[Collected data entries]
#####

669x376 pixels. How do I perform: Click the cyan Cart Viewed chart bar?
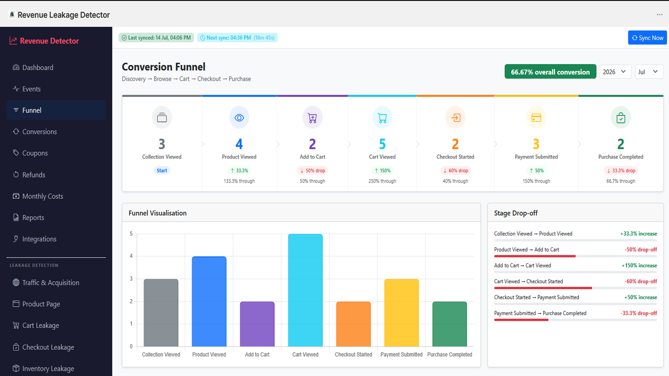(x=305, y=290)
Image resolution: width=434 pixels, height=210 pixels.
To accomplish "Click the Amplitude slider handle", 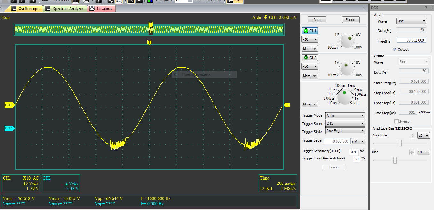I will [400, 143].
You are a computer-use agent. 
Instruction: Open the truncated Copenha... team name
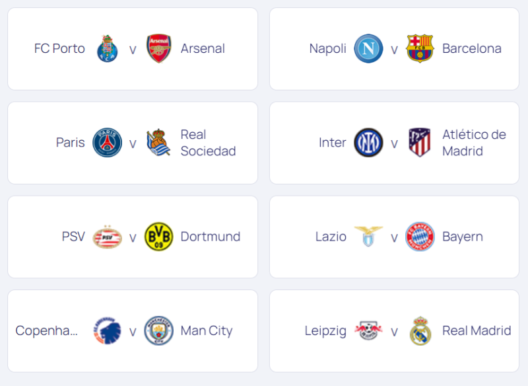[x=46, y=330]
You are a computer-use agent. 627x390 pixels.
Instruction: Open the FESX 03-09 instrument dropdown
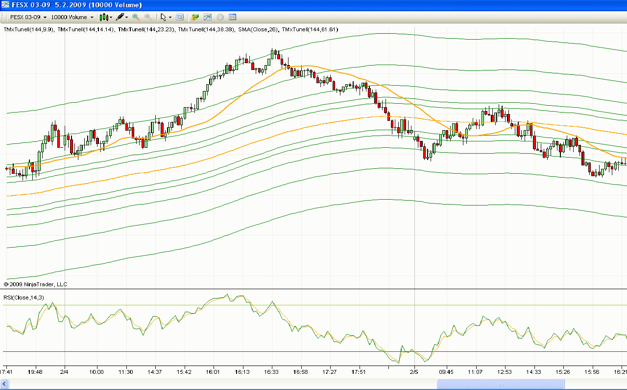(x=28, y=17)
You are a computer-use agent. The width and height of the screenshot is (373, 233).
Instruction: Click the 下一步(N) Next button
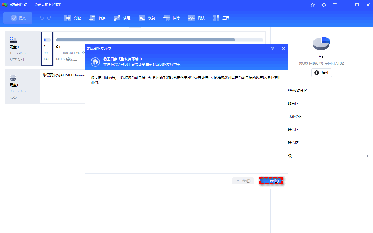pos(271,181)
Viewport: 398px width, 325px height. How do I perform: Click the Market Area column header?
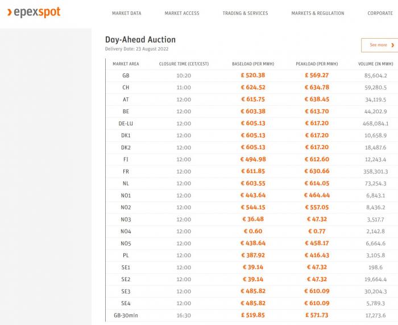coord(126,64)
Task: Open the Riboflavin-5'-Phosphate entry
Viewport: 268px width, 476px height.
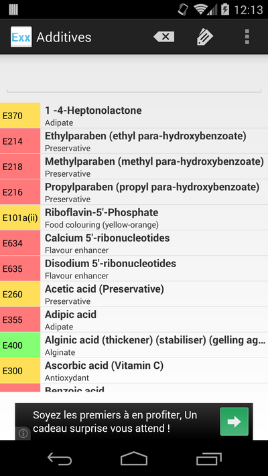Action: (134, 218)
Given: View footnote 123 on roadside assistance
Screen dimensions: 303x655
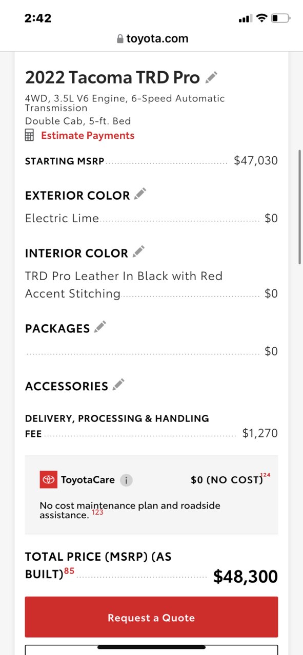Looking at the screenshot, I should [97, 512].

#####

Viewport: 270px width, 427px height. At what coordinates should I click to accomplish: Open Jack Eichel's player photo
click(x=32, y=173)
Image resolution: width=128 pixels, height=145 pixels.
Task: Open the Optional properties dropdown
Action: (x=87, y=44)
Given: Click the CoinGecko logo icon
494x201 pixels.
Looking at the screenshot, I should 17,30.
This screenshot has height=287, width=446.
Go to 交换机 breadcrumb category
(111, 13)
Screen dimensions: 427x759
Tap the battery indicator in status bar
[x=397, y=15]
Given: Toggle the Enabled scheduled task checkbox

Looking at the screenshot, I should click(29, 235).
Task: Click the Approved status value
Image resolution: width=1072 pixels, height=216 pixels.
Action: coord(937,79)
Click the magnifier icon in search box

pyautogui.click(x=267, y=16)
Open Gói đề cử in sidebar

#####

WORK REQUEST
From the records above, determine how many lines hold "agent" and give only that number.

RESULT OF THE TASK
3